The autonomous agent (A) is indicated by the character ‘A’.
The other cars on the road are indicated by the character ‘^’.
The direction of movement of all cars is from the bottom of the grid to the top of the grid. The goal is to have your agent drive successfully outside the top row of the road without crashing into other cars or moving out of the sides of the road (which is also considered as a crash).
General Information on the Simulator
At the start of the program, the environment is initialized with an autonomous driving agent (referred to as A throughout this project) and some other cars at random locations on the road.

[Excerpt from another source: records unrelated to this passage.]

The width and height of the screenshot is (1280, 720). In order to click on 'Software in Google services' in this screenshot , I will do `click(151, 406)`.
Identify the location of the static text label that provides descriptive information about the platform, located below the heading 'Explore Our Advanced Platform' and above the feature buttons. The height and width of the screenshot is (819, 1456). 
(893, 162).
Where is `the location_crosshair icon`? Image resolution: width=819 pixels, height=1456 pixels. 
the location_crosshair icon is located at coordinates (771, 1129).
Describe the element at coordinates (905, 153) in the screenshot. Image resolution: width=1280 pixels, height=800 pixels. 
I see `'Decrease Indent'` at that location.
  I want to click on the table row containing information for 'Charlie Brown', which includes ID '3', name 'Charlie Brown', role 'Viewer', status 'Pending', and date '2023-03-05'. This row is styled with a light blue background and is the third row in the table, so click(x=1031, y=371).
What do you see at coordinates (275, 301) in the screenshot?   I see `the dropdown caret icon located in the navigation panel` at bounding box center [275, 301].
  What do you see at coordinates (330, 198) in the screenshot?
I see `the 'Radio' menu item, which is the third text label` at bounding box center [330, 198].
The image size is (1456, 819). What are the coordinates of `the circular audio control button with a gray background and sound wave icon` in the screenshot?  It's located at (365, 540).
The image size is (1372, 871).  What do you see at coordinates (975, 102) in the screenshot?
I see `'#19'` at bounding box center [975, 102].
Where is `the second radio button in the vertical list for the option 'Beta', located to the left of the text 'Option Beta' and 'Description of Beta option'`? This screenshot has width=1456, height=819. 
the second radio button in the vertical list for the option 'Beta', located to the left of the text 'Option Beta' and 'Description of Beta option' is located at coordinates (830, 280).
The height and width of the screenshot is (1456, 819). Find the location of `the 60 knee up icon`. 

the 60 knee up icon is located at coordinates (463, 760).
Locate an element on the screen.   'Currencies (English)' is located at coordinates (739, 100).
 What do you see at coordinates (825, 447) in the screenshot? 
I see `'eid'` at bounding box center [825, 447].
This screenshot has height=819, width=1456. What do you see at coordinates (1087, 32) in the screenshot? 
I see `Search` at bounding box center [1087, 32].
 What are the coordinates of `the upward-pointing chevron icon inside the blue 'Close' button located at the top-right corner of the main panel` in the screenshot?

The position of a car on the grid is represented by (r, c) where, r indicates the row (counting from 0, starting from the bottom to the top of the grid) and c indicates the column of the grid (counting from 0, starting from the left to the right of the grid).
At every step, your agent A and other cars take an action from the list of available actions: move forward (F), move left (L), move right (R), and wait (W). These available actions are all considered legal for your agent at any given step. However, the legal actions for any other car depend on its surroundings at a given step. The movement of the other cars (i.e., all cars except for your agent) are random but they will not crash into each other. However, they may crash into your agent A.
When a car crosses/moves out of the top of the road, its position updates to None, where None is a keyword in python indicating no value. Essentially, the car does not enter the road again. Also, no new cars are deployed in the environment once the environment is initialized.
At any step, if there is a crash or if your agent has successfully reached the top end of the road, the simulator terminates.
Getting Started
To get started, run driving.py in manual control mode which uses keyboard inputs.
python driving.py --agent manual
The commands available for manual control are:
F: to move forward
L: to move left
R: to move right
W: to wait in the same location
S: to stop the simulation (this is a command available only in manual control and is not a legal action)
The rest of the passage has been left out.